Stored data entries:
-*-

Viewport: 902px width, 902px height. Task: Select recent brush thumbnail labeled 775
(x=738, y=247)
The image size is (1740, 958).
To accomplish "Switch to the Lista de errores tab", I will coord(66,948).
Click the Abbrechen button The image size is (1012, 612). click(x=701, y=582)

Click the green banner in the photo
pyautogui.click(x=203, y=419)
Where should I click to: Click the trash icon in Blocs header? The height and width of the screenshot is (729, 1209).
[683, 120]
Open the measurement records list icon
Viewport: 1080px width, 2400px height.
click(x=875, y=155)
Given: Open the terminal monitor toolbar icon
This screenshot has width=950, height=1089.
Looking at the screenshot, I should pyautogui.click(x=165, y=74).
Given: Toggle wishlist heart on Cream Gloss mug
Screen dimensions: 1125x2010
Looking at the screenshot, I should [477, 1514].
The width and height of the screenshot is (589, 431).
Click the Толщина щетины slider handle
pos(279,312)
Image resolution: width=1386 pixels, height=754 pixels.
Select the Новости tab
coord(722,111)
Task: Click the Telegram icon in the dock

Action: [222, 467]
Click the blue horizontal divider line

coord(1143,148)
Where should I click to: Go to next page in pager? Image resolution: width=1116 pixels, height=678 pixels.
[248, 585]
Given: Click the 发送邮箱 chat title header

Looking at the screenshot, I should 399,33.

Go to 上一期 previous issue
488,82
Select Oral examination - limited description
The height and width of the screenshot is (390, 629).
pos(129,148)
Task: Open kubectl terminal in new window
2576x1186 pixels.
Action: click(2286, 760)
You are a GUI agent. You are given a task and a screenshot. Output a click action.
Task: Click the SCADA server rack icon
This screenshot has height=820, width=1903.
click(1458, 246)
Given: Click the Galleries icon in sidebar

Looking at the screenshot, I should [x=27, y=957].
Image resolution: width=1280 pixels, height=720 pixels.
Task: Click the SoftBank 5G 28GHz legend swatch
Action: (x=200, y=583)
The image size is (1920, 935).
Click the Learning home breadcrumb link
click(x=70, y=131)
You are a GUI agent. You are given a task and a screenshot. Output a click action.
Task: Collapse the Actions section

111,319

-*-

* Direction: Substitute "symbol" for every "icon" in the lines from the one containing "Click the Abbrechen" through the one containing "should pyautogui.click(x=165, y=74).", and give back only those lines with nothing else changed.

* Output:
Click the Abbrechen button The image size is (1012, 612). click(x=701, y=582)

Click the green banner in the photo
pyautogui.click(x=203, y=419)
Where should I click to: Click the trash symbol in Blocs header? The height and width of the screenshot is (729, 1209).
[683, 120]
Open the measurement records list symbol
Viewport: 1080px width, 2400px height.
click(x=875, y=155)
Given: Open the terminal monitor toolbar symbol
This screenshot has width=950, height=1089.
Looking at the screenshot, I should pyautogui.click(x=165, y=74).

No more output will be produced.